Product placement usually refers to the display of branded products in movies and TV shows, such as when the main character sips a certain cola or goes into a coffee shop and opens up his laptop with an image of a glowing piece of fruit clearly visible.

But manufacturers of national brand foods have long been eager to have their products on display in restaurants and that, too, is a form of product placement. In both the media and in restaurants the product is supposed to gain exposure and status by association.

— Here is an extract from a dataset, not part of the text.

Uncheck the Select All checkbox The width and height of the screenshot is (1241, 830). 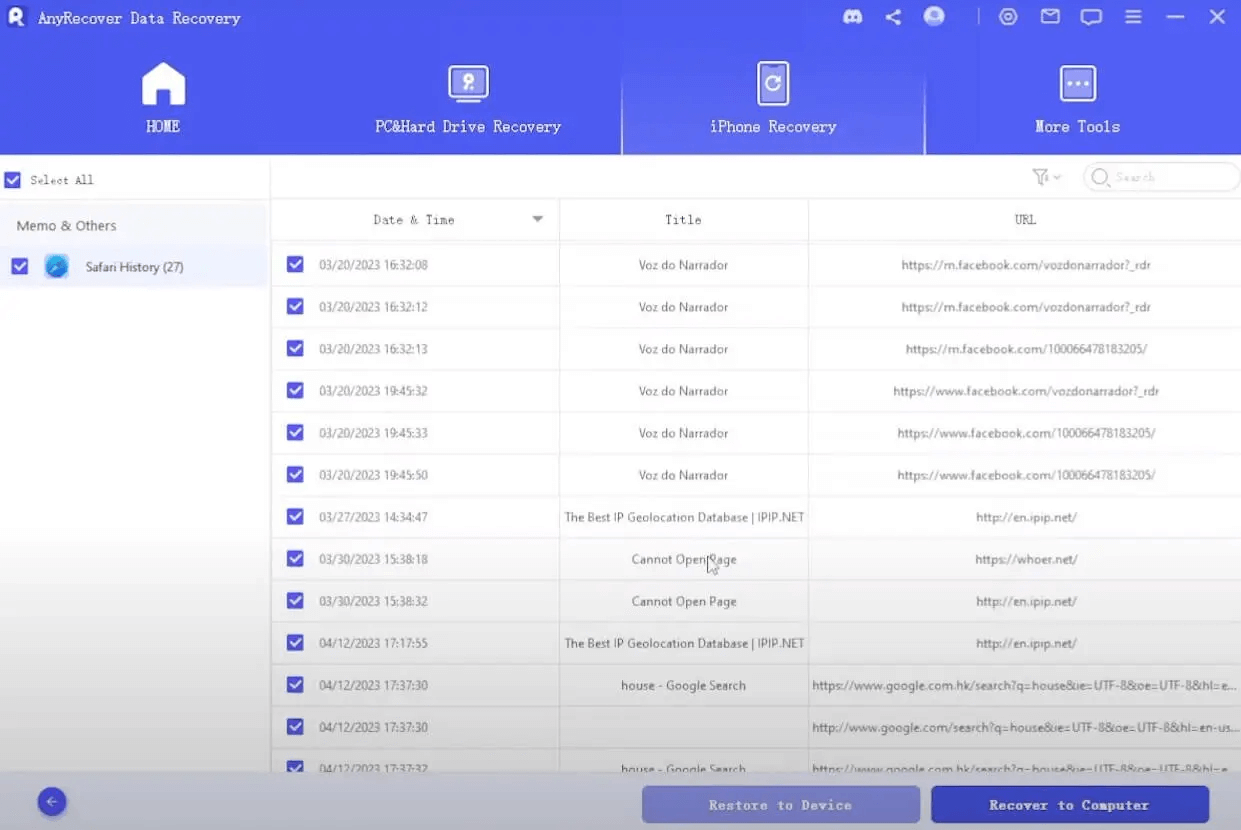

Beverages were among the very first branded “food” products in the United States, and perhaps the first to place their bottles on restaurant tables and in restaurant advertising such as the 1908 Hotel Empire postcard above which features Clysmic bubbling spring water. First advertised in the 1880s as a homeopathic drink that cured cystitis and other maladies, by the early 20th century the water in the unusually shaped green bottle with the red label had become a cocktail mixer. The company put out a complimentary Booze Book which told how to mix drinks.

The Faust restaurant at New York’s Columbus Circle had similar postcards with slightly enlarged bottles of Coronet Sloe Gin and Old Quaker Rye Whiskey shown on tables in the foreground.

With restaurants it was a two-way street where food products were concerned: both the restaurants and the products sought to gain status. In the early 20th century people were distrustful of the cleanliness of restaurants as well as much of the food in the marketplace because of decades of widespread adulteration. This attitude became especially prominent following publication of Upton Sinclair’s sensational book The Jungle which exposed disgusting practices in slaughterhouses. To counter distrust branded food products began to advertise extensively and were quite successful in convincing the public they were pure.

The ever-clever “Fra” Elbert Hubbard, head of the Roycroft craft studios, developed sophisticated advertising copy in his publication The Philistine in 1901 in which he stressed that Heinz products were regularly used in the Roycroft inn’s dining room. Around 1902 the National Biscuit Company introduced industrially extruded (“shredded”) wheat to the public through restaurants, dining cars, and steamships.

Even into the 1940s and beyond, restaurants were eager to let patrons know that they used brand-name food products. “Brag About Brands” because it gives the customer confidence, suggested the New York Restaurant Association in 1946. Manufacturers — and their advertising agencies – continued to rely upon nationally known restaurants to give products name recognition and cachet. Heinz advertised extensively in the mid-20th century, with photographs showing patrons at restaurants such as Bookbinder’s in Philadelphia and the Brown Derby in Los Angeles using their catsup.